The mechanism underlying splenic enlargement varies based on the etiology. In the case of acute infectious illness, the spleen performs increased work in clearing antigens and producing antibodies and increases the number of reticuloendothelial cells contained within the spleen. These increased immune functions may result in splenic hyperplasia. In the case of liver disease and congestion, underlying illness causes increased venous pressure causing congestive splenomegaly. Extramedullary hematopoiesis exhibited in myeloproliferative disorders can lead to splenic enlargement (infiltrative splenomegaly).[6][7]

Splenic sequestration crisis (SSC) is a life-threatening illness common in pediatric patients with homozygous sickle cell disease and beta-thalassemia. Up to 30% of these children may develop SSC with a mortality rate of up to 15%. This crisis occurs when splenic vaso-occlusion causes a large percentage of total blood volume to become trapped within the spleen. Clinical signs include a severe, rapid drop in hemoglobin leading to hypovolemic shock and death. Pediatric patients with sickle cell disease and beta-thalassemia experience multiple splenic infarcts, resulting in splenic fibrosis and scarring. Over time, this leads to a small, auto infarcted spleen typically by the time patients reach adulthood. Splenic sequestration crisis can only occur in functioning spleens which may be why this crisis is rarely seen in adults. However, late adolescent or adult patients in this group who maintain splenic function may also develop the splenic sequestration crisis.

Epidemiology

Splenomegaly is a rare condition, with an estimated prevalence of approximately 2% of the total United States population. In adults, there has been no reported predominance in prevalence based on ethnicity, gender, or age. In Asia and Africa, tropical splenomegaly is very common. In older people, the capsule of the spleen is thin, thus the risk of rupture is higher.

Pathophysiology

Splenomegaly can be classified based on its pathophysiologic mechanism: 

  • Congestive, by pooled blood (e.g., portal hypertension)

  • Infiltrative, by invasion by cells foreign to the splenic environment (e.g., metastases, myeloid neoplasms, lipid storage diseases)

  • Immune, by an increase in immunologic activity and subsequent hyperplasia (e.g., endocarditis, sarcoidosis, rheumatoid arthritis)
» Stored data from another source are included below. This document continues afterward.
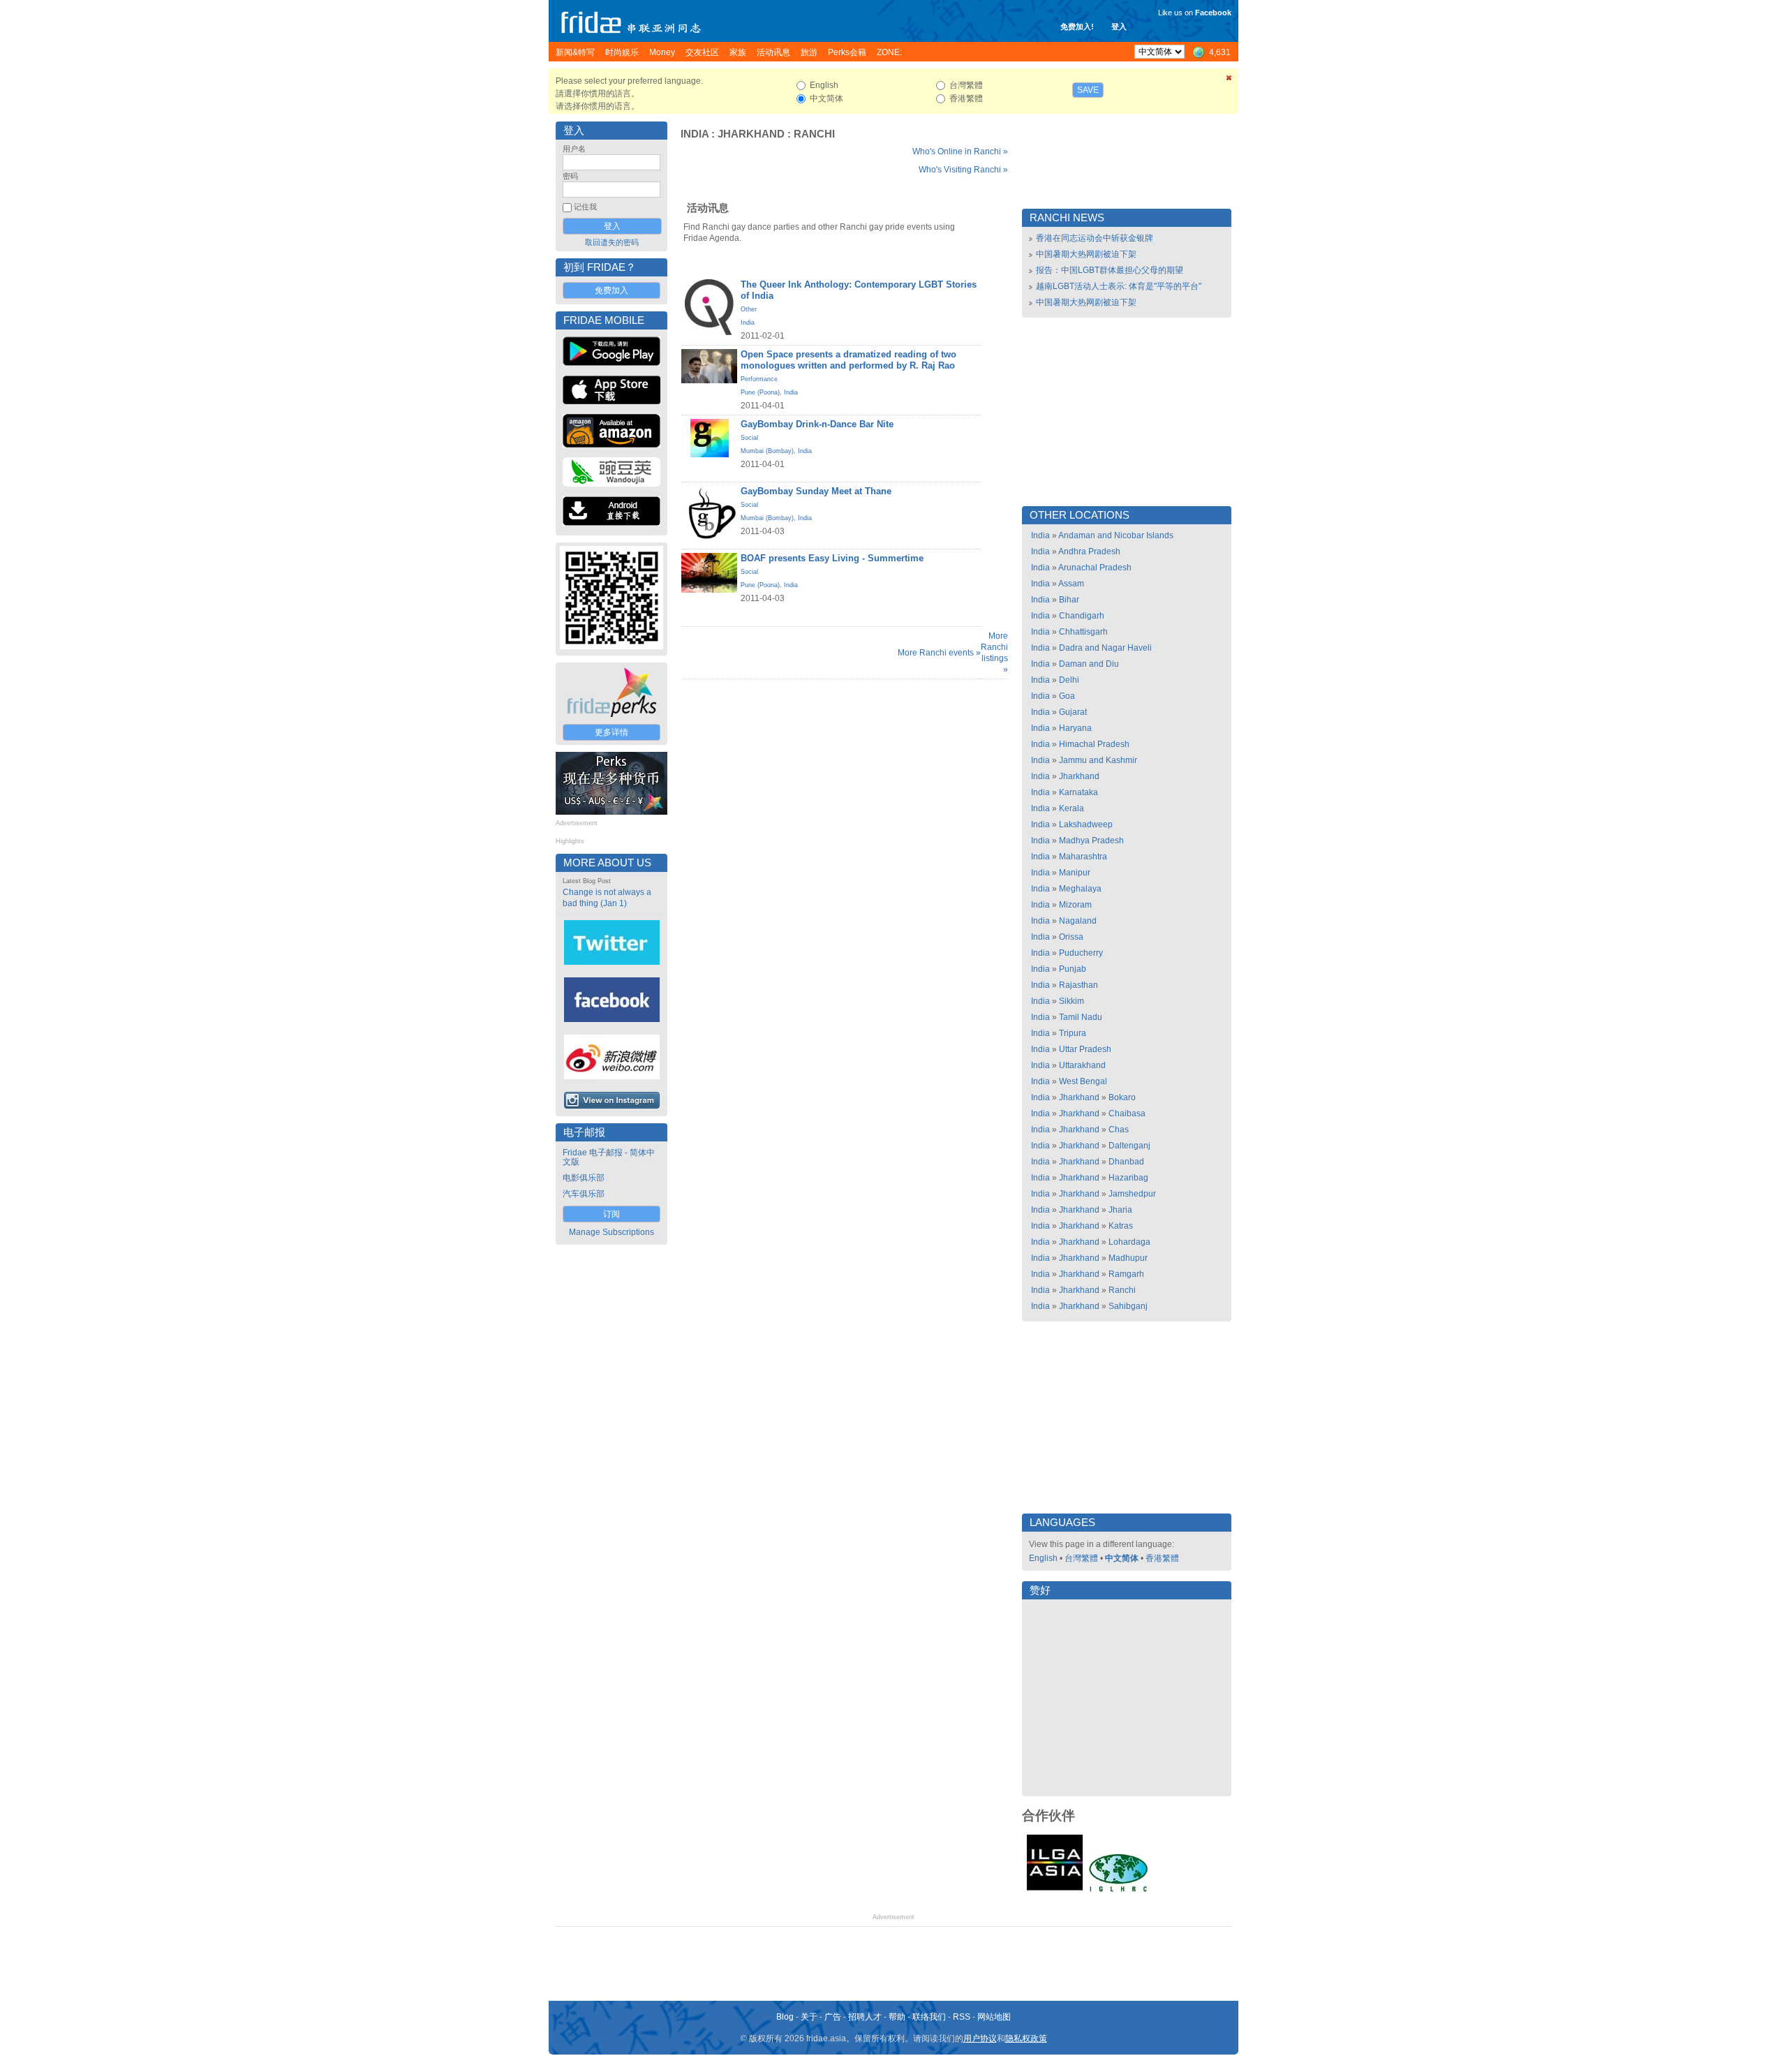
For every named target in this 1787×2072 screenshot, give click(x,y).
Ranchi (814, 134)
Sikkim (1071, 1001)
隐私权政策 (1026, 2038)
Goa (1067, 696)
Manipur (1074, 873)
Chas (1118, 1129)
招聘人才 (865, 2017)
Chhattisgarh (1083, 632)
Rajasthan (1078, 985)
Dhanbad (1126, 1162)
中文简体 (1122, 1558)
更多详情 (611, 732)
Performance (759, 379)
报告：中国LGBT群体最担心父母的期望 (1109, 270)
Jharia (1120, 1210)
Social (749, 437)
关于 (809, 2017)
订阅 (611, 1214)
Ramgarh (1126, 1274)
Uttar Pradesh (1085, 1049)
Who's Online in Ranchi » (960, 151)
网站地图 (994, 2017)
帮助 (897, 2017)
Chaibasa (1126, 1113)
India (695, 134)
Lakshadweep (1086, 824)
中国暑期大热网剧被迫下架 (1086, 254)
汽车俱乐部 (584, 1194)
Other (749, 309)
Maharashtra (1083, 856)
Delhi (1069, 680)
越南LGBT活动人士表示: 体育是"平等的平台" (1118, 286)
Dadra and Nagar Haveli (1105, 648)
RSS (961, 2017)
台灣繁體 (1081, 1558)
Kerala (1071, 808)
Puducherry (1081, 953)
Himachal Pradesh (1094, 744)
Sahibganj (1128, 1306)
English (1043, 1558)
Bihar (1069, 600)
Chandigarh (1081, 616)
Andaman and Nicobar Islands (1115, 535)
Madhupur (1128, 1258)
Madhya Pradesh (1091, 840)
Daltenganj (1129, 1145)
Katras (1120, 1226)
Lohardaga (1129, 1242)
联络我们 (929, 2017)
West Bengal (1083, 1081)
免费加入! (1077, 26)
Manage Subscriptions (611, 1232)
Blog (785, 2017)
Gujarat (1073, 712)
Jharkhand (751, 134)
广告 (832, 2017)
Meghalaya (1080, 889)
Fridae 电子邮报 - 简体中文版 (609, 1157)
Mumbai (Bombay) (767, 450)
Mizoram (1075, 905)
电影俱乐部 (584, 1178)
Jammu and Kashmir (1098, 760)
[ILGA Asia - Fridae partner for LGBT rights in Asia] (1054, 1890)
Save (1088, 90)
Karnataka (1078, 792)
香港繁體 (1162, 1558)
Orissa (1071, 937)
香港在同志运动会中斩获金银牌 (1094, 238)
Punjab (1072, 969)
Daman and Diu (1089, 664)
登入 (1119, 26)
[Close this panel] (1229, 80)
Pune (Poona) (760, 392)
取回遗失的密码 (612, 242)
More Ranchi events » (939, 653)
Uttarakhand (1082, 1065)
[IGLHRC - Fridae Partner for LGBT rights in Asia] (1118, 1890)
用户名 (574, 149)
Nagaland (1078, 921)
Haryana (1075, 728)
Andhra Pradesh (1089, 551)
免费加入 (611, 290)
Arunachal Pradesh (1095, 567)
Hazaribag (1128, 1178)
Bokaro (1122, 1097)
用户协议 (980, 2038)
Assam (1071, 584)
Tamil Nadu (1080, 1017)
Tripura (1072, 1033)
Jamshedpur (1132, 1194)
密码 (570, 176)
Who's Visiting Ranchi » (963, 170)
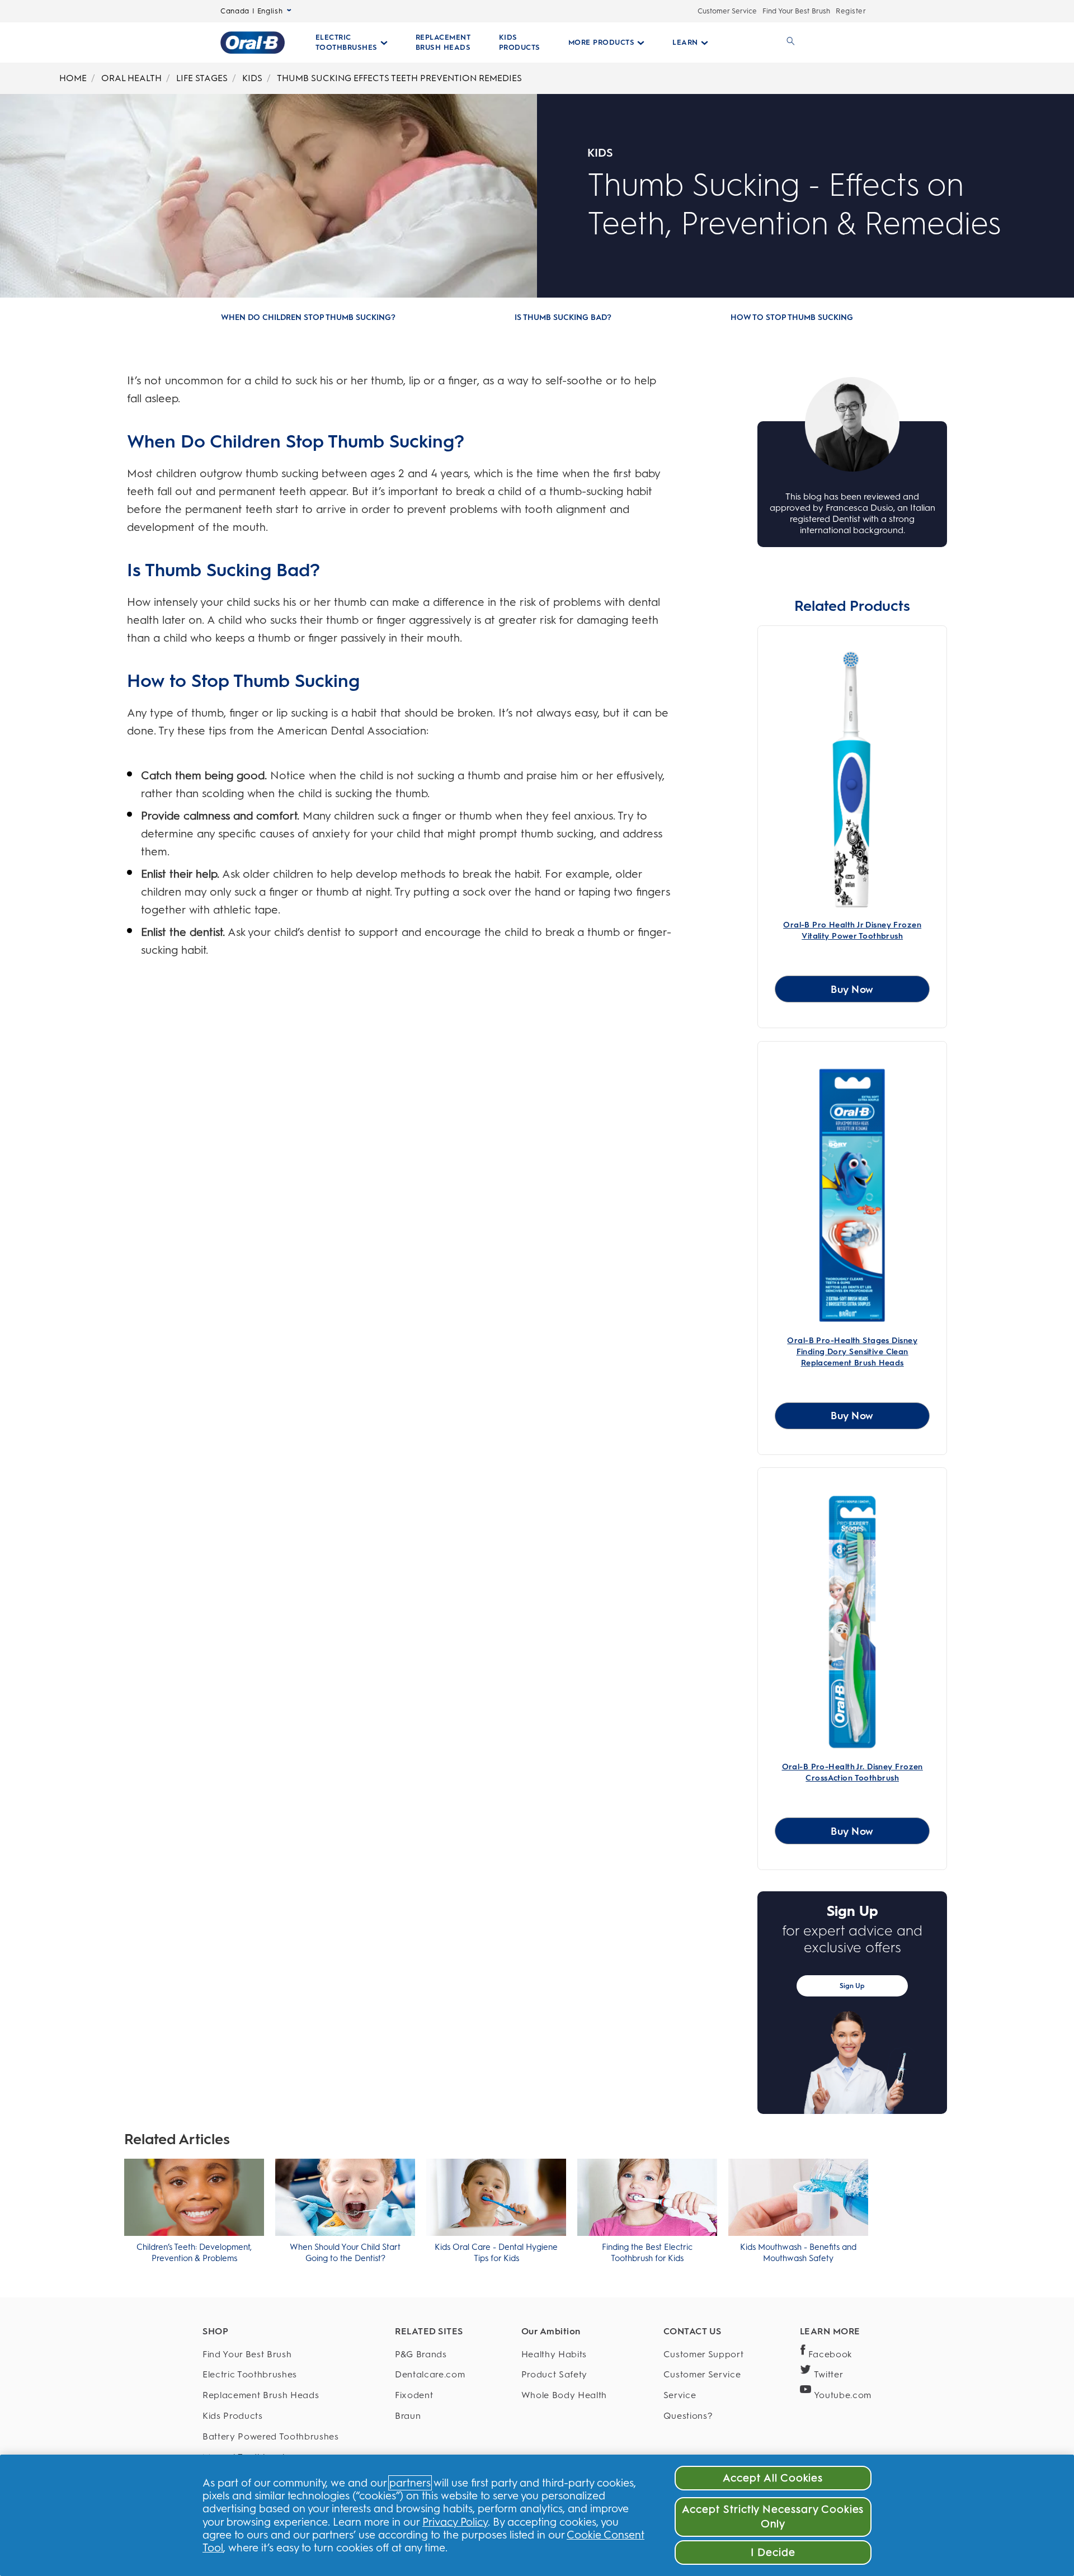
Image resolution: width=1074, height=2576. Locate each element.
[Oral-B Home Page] (252, 42)
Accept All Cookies (773, 2477)
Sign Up (852, 1986)
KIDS (252, 78)
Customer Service (727, 11)
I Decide (773, 2552)
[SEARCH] (788, 42)
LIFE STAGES (202, 78)
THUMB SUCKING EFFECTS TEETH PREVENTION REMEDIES (399, 78)
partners (410, 2482)
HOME (73, 78)
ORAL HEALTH (131, 78)
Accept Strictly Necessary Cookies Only (773, 2516)
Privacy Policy (455, 2522)
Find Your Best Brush (796, 11)
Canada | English (251, 11)
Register (851, 11)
  • Neoplastic, when resident immune cells originate a neoplasm (e. g., lymphoma).

History and Physical

The most common physical symptom associated with splenomegaly is vague abdominal discomfort. Patients may complain of pain in the left upper abdomen or referred pain in the left shoulder. Abdominal bloating, distended abdomen, anorexia, and/or early satiety may also occur. More commonly, patients will present with symptoms due to the underlying illness causing splenomegaly. Constitutional symptoms such as weakness, weight loss, and night sweats suggest malignant illness. Patients with splenomegaly due to acute infection may present with fever, rigors, generalized malaise, or focal infectious symptoms. Patients with underlying liver disease may present with symptoms related to cirrhosis or hepatitis. Symptoms of anemia (lightheadedness, dyspnea, or exertion), easy bruising, bleeding, or petechiae may indicate splenomegaly due to the underlying hemolytic process.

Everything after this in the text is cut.